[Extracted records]
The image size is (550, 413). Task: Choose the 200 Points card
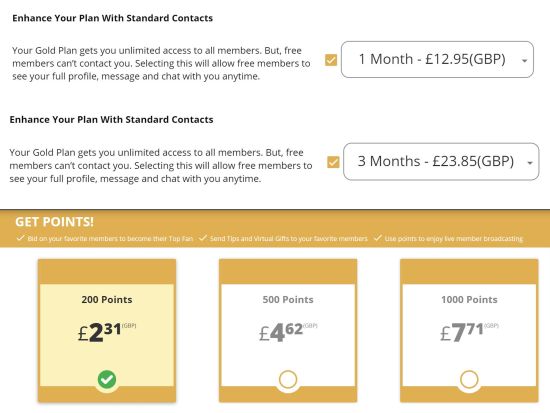tap(107, 331)
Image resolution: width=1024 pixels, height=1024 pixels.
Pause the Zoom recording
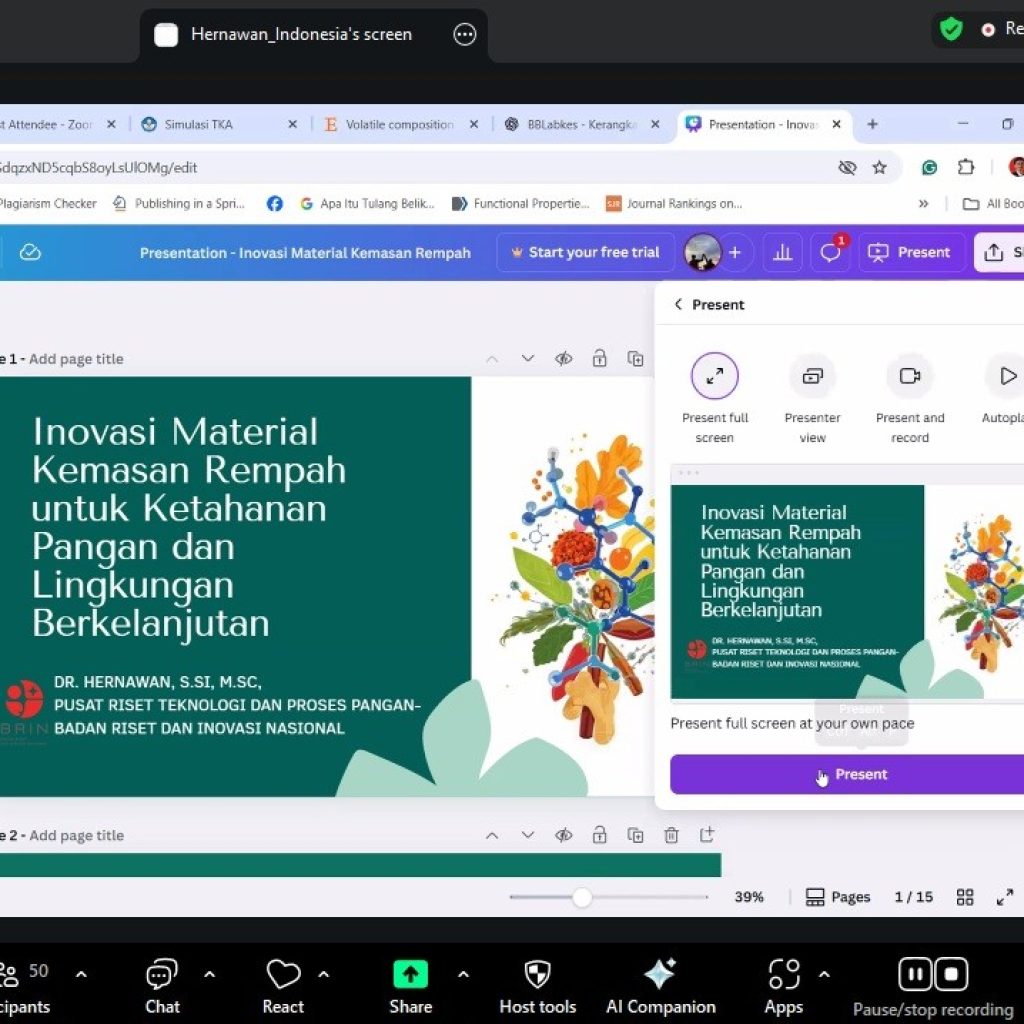914,974
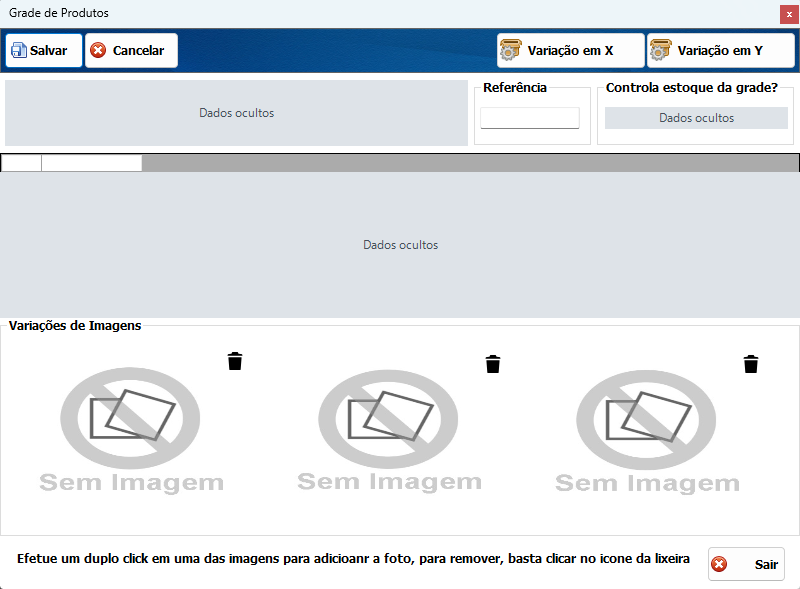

_What you will do_
Pictures aside, retype all of the entries word for word.

_Solution for this problem_
The image size is (550, 413). Task: Choose the 200 Points card
tap(107, 331)
Image resolution: width=1024 pixels, height=1024 pixels.
Pause the Zoom recording
914,974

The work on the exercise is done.